もちろん、世界的に債券バブルの崩壊が警戒されるなか(金利急低下の反動)、米国債入札が低調な結果となるリスクも無視できない。その場合は米国債金利の上昇と一段のドル高という、オーバーシュートの波乱余地も残されている。

来週の為替相場では、米国の経済指標が注目される。最新11月指標ではトランプ新政権での経済対策期待や年末商戦の始動などにより、底堅い数字が期待されやすい。米国株やドルの高値推移を正当化させていくものだ。

ただし、10月までの指標は米大統領選警戒、11月指標については急激な金利上昇やドル高などが重石となるリスクも排除できない。米大統領選でのトランプ氏勝利以降、米国市場では米国の株高、金利上昇(債券価格は急落)、ドル高という「良いところ取り」相場が加速されてきた。そろそろご祝儀相場の一服とともに、金利上昇とドル高が米国株や米国経済の回復にブレーキをかけ、それが調整ドル安の材料に跳ね返るという次なる相場フェーズにも注意を要する。

しかも米国では24日から感謝祭の休日を控えている。年末決算対策とあいまって、前週までのドル高や円安に対する一旦のポジション手仕舞いや利益・損失の確定などが注視されそうだ。
日本でも23日は感謝祭の休場となる。日本休場の場合、ちょっとした悪材料の浮上で「リスク回避の円高仕掛け」が活発化するパターンが少なくない。前週までの急激なドル高や円安には過熱懸念が高まっており、反動揺り戻しのタイミングは常に警戒を要する手探り相場が続く。

一方、日本に関しては、日銀による長期金利の上昇抑制策に注目が集まる。前週は米国債金利の急上昇を受けた日本国債の金利上昇に対し、日銀が「指し値オペ」で無制限の国債購入姿勢を明示させた。結果として日本の金利上昇は抑え込まれ、米国など海外の金利上昇との対比で内外金利差が拡大。ドル/円、クロス円での円安や、日本の株高地合いが維持されている。

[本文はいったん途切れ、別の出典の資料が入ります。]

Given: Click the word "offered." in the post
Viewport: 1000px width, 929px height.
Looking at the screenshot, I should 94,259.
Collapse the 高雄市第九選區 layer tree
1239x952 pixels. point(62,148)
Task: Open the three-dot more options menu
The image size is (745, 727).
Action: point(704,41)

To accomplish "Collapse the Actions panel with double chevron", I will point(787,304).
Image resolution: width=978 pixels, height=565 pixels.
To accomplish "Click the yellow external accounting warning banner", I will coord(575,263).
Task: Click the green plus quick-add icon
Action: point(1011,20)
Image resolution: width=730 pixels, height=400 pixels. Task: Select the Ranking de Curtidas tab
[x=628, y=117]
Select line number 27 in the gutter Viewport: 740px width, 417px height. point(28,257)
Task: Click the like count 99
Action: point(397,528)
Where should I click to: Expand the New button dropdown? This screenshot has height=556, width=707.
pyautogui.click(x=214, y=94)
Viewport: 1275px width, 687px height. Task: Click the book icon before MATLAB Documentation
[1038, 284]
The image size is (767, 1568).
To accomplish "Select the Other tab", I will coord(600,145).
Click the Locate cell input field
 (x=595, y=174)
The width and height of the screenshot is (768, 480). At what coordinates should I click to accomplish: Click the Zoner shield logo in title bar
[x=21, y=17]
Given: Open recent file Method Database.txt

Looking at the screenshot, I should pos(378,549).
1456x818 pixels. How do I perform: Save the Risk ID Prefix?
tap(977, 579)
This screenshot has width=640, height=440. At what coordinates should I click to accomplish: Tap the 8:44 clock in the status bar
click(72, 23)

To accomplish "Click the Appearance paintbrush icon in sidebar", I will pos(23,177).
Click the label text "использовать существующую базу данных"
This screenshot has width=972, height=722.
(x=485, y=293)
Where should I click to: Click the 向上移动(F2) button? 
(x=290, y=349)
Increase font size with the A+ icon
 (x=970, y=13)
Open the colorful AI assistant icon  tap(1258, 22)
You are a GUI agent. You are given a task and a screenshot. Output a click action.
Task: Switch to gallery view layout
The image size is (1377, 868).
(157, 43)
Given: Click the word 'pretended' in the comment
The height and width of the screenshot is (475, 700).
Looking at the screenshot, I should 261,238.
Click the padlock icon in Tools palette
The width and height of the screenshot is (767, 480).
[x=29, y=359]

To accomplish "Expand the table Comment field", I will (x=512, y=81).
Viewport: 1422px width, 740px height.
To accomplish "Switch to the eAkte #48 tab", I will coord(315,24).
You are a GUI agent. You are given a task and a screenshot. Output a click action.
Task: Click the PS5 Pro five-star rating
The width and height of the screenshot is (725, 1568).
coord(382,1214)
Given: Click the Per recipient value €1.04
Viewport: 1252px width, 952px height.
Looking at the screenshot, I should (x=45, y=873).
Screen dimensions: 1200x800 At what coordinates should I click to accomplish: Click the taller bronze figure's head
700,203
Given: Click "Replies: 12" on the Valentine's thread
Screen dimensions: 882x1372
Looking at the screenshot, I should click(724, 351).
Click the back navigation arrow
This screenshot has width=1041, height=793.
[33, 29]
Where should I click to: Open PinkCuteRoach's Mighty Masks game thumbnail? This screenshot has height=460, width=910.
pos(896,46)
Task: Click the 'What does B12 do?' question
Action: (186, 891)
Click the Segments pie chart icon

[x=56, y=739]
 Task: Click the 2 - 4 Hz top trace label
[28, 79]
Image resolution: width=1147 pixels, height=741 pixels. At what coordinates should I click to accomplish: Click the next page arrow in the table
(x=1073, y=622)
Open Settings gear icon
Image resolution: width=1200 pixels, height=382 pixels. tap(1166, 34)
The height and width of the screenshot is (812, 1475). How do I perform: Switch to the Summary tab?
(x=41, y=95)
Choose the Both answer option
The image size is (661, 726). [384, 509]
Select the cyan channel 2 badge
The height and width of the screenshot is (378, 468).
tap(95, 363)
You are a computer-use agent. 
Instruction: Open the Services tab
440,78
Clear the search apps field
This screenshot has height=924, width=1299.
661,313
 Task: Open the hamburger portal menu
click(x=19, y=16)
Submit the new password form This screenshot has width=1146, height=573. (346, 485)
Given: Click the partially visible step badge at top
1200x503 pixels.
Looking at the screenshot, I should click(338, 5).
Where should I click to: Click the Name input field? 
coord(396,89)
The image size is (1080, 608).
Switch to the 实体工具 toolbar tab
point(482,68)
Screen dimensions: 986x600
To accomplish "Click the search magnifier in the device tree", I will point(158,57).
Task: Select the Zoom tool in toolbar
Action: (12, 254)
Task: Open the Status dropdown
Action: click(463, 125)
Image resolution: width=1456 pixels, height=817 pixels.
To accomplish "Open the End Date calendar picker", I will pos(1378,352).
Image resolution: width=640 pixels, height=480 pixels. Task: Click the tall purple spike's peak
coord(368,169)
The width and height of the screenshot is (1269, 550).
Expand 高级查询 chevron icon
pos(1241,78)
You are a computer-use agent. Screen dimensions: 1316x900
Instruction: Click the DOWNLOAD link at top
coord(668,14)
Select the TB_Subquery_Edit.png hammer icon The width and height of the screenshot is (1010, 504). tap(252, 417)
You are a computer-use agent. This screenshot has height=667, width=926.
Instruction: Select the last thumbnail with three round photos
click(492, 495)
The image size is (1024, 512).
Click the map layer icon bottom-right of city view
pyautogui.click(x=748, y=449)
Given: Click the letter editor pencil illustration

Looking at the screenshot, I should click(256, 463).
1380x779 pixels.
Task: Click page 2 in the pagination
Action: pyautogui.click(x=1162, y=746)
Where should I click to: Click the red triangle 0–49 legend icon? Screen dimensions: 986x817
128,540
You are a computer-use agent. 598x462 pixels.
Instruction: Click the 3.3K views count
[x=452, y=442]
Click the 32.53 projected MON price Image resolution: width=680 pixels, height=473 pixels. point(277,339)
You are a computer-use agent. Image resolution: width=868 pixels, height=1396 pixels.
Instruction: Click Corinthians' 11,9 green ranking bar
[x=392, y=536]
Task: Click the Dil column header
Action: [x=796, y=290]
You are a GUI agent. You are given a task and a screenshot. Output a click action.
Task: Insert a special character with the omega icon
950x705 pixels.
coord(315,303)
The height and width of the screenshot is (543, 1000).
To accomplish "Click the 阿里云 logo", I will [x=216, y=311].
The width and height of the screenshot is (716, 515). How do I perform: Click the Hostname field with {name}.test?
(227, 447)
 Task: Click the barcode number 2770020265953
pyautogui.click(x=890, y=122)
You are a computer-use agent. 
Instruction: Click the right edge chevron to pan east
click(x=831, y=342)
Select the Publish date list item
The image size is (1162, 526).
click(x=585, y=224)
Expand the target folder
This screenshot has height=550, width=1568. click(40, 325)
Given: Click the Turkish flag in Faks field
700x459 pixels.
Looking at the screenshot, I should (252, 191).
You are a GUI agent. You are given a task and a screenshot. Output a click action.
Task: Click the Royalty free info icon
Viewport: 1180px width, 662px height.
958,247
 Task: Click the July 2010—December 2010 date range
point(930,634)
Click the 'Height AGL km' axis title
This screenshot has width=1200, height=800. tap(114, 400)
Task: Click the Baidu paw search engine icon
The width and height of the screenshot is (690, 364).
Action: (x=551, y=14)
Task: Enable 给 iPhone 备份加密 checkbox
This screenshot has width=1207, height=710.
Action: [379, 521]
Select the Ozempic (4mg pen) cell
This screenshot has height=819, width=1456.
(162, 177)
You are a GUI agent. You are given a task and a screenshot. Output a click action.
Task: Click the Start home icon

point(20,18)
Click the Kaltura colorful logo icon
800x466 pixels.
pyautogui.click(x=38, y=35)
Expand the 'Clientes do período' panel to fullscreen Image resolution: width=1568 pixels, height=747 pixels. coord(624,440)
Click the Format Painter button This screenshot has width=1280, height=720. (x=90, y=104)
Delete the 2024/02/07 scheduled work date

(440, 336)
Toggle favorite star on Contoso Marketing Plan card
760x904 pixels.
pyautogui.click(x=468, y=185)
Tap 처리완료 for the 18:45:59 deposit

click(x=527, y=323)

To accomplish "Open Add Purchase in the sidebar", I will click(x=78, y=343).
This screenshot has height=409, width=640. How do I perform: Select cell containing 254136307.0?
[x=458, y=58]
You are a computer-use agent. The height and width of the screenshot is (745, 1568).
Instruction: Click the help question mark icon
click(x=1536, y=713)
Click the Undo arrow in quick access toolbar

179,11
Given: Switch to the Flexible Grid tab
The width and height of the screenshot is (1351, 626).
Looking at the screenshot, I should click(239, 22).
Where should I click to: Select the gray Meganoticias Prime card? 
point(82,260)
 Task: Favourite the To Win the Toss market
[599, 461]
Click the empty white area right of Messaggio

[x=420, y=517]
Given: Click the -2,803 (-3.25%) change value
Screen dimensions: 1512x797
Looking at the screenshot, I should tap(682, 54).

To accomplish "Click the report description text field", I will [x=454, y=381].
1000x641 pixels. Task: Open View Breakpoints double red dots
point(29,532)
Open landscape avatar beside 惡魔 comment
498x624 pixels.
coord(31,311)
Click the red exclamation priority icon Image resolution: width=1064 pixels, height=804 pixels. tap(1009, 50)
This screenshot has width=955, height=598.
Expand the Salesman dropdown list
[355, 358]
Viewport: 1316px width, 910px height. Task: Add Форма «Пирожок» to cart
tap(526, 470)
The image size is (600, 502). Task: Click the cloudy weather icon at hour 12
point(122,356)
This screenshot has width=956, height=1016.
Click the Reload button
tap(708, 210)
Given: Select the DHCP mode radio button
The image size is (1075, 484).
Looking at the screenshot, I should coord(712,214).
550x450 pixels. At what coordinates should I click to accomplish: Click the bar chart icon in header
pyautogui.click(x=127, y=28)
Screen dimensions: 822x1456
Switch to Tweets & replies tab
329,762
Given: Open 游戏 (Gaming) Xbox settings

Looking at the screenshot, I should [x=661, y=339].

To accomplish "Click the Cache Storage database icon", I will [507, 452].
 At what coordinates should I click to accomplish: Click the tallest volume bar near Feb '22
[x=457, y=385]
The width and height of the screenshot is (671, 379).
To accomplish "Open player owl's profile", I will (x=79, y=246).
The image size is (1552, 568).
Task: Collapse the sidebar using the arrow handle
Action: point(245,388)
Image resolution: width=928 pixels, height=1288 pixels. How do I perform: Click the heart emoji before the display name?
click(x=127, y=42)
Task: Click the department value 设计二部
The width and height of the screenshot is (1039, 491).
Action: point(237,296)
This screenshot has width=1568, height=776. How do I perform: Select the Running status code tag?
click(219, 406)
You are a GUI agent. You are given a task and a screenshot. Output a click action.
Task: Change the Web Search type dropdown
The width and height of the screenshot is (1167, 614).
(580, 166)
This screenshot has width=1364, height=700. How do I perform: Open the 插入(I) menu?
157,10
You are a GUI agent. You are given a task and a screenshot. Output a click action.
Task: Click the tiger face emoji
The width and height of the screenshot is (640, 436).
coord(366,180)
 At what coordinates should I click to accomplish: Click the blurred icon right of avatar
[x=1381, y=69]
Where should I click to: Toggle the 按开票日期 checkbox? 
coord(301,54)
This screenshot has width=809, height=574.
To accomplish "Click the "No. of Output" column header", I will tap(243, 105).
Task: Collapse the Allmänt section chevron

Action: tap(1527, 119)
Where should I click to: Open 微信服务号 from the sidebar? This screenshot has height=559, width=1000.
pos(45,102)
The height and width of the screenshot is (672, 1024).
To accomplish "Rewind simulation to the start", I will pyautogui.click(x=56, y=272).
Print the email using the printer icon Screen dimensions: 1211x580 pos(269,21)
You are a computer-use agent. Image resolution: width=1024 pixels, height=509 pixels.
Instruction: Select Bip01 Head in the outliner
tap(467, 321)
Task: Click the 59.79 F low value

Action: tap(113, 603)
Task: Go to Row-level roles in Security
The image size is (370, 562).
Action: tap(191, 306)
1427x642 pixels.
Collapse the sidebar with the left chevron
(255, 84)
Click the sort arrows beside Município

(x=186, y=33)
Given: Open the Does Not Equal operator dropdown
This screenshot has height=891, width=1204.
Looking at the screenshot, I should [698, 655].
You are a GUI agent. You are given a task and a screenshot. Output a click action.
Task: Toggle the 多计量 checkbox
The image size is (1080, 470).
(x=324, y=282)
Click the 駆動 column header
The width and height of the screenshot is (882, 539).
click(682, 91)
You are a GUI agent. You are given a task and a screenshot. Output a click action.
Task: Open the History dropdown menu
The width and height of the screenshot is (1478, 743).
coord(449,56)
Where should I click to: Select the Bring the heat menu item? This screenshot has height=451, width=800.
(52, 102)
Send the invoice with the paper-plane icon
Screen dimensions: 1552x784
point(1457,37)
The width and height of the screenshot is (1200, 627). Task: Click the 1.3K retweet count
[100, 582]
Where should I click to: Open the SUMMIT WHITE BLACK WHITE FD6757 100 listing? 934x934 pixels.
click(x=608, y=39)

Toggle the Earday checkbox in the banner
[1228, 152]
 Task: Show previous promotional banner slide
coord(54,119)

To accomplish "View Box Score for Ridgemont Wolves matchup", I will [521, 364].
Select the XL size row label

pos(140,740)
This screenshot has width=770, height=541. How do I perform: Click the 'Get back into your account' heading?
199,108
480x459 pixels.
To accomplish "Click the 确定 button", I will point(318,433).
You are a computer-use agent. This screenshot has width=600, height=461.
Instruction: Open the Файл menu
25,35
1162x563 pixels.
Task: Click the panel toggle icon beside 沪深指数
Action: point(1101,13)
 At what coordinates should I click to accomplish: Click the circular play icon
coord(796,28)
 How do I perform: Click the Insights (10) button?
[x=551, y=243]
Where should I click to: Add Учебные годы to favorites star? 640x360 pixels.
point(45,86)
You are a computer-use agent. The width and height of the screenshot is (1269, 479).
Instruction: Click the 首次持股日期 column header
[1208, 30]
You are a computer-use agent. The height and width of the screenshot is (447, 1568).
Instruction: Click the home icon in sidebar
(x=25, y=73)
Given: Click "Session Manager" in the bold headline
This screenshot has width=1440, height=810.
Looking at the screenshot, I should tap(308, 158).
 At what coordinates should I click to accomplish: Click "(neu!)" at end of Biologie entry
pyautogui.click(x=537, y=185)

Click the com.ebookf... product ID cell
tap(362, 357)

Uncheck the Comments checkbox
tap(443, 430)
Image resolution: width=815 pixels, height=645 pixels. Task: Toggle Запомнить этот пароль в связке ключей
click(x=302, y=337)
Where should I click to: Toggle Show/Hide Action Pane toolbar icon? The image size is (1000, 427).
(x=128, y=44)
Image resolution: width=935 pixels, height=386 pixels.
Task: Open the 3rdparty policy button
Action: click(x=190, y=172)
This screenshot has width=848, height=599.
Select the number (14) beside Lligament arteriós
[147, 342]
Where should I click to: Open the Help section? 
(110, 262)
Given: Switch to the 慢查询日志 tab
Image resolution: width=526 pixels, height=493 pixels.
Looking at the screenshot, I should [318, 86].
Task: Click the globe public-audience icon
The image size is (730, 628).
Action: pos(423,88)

来年に向けて世界的に金利上昇や中央銀行の金融緩和後退ムードが高まるなか、今後も日銀による「10年債金利のゼロ%前後でのクギ付け政策」が有効機能すれば、先行き内外金利差の一段の拡大が見込まれる。同時に対世界での相対的な日本の金利低下は、日本株の魅力を高めていくものだ。
先行き日銀の長期金利上昇抑制策には投機的な攻撃リスクや失敗リスクがあり、綱渡りの政策対応が続く。それでも前週のように有効機能している限りは、来年にかけて円安と日本の株高をオーバーシュートさせていくエンジン役として注目されよう。